The work is being discussed June 21 at the Endocrine Society meeting in Philadelphia by Dr. Gustav Lienhard, professor of biochemistry, who also reported the results in a recent issue of the Journal of Biological Chemistry with colleagues from Dartmouth and Harvard.
Insulin acts to maintain the appropriate level of glucose in the blood. After eating, blood glucose rises, triggering release of insulin from the pancreas to lower the sugar level. One way insulin does that is to accelerate the removal of glucose from blood and into muscle and fat cells. Key aspects of the mechanism for insulin to stimulate this glucose uptake remain to be sorted out.
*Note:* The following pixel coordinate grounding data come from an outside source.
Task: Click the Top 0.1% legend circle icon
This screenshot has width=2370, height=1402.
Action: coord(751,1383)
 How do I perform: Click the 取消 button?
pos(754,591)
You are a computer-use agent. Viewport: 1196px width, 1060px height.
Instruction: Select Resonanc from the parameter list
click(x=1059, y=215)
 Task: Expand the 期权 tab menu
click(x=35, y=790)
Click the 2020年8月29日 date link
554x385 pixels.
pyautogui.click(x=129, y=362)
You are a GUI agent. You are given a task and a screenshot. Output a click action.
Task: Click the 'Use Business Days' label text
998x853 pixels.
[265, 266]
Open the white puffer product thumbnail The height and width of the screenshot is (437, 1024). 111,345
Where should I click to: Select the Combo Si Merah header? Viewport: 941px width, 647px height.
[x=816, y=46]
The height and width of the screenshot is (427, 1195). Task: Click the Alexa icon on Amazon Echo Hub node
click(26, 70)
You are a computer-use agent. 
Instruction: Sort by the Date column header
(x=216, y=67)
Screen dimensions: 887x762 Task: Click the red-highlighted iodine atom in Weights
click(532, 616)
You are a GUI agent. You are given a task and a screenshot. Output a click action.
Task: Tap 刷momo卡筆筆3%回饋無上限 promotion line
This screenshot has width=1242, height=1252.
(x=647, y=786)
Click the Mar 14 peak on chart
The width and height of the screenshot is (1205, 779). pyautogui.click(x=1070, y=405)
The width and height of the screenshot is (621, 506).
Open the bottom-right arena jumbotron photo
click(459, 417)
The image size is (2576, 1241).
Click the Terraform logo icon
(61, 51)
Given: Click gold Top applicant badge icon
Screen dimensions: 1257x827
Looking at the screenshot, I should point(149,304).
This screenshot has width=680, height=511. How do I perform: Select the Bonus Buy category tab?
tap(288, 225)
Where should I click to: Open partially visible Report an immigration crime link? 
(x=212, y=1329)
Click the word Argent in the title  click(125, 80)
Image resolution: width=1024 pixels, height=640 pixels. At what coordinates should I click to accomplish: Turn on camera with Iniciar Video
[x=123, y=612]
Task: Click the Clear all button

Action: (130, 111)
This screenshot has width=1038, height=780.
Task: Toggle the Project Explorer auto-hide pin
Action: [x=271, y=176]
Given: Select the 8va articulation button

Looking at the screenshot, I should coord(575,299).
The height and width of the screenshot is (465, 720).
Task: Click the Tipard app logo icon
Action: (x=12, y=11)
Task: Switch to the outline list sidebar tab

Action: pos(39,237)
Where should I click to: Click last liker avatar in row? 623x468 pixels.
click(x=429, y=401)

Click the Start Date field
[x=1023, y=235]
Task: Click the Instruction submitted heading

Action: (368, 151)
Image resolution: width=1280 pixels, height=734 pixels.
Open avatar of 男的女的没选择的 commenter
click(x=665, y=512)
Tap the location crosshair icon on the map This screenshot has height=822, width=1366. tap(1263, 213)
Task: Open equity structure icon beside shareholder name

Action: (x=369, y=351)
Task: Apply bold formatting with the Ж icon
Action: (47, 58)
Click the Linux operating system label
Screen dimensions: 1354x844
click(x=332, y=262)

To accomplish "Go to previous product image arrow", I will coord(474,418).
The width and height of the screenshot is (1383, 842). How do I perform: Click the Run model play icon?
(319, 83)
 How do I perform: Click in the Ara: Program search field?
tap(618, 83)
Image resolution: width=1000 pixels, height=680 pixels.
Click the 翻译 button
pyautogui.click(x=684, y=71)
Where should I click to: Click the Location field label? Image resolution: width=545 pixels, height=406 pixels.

A conundrum is that muscle and fat cells have proteins known as transporters for ferrying glucose, but these transporters are in the wrong place. Instead of being in the cell's surface membrane where glucose can climb aboard for passage, they are in vesicles within the cell. So insulin, pressing on a muscle or fat cell, prods these vesicles inside the cell to fuse with the surface membrane, putting the transporters where they can ferry the glucose into the cell. Suddenly the surface membrane has many transporters and glucose can enter the cell rapidly.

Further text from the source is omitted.